As the lockdown is over and restrictions are relaxed gradually , people are getting outside and focusing on their fitness routines. Regardless of what type of workout is done to achieve results, from hiking and biking to cardio and strength training, it’s important to properly fuel the body before and after a good workout session. Nature Refreshed offers the following reasons why dry fruits are an integral part of a great pre- or post-workout food.
It is important to eat the proper foods before and after a workout. First, eating prior to exercising fuels the body to power through the workout, and second, post-workout eating aids in recovery of muscles.
Refueling after exercise gives your body what it needs to recover from the exertion and build bigger, stronger muscles. That means being thoughtful about what you eat before and after exercising will help you maximize the benefits of all your hard work at the gym. There is a huge difference between eating real foods versus just taking supplements. It is suggested to reach for the types of healthy foods that one already enjoys.
Prior to exercising one shouldn’t indulge in a huge meal, but rather just a snack or mini meal enough to keep dizziness, nausea or lethargy at bay. Dry fruits are among the list of “good carbs”. For a quick, easy and good pre-workout food, fix yourself some dried berries, apricots, figs, and pineapple. Dry fruits are a good source of simple carbohydrates that are easily digestible. It is also important to eat no later than 30 minutes prior to a workout, and to hydrate well.

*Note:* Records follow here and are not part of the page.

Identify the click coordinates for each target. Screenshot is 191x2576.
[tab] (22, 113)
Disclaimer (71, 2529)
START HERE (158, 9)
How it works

Dry fruits were listed among the “Top 6 Foods for Post-Workout Recovery.” The carbohydrate and protein combo is just as effective post-workout as it is for pre-workout fueling, especially for replenishing the levels of glucose in the blood that get depleted during exercise. “A 4-to-1 carb-to-protein snack speeds the uptake of glycogen back into your muscles and initiates muscle building. Look for foods with the majority carbohydrates and a small amount of protein. It is recommended to grab a handful of almonds and dry fruits, like raisins, to replenish muscle glycogen immediately post-workout. Then wait at least 20 minutes before consuming a high-protein meal.
It’s always a good idea to speak to one’s own doctor or dietician for specific nutrition guidelines that are custom crafted to each individual depending on one’s body type. However, it’s undeniable that dry fruits make a positive impact on a workout in both the pre- and post-stages. Whether a novice exerciser or a fitness guru, dry fruits are a workout’s best friend!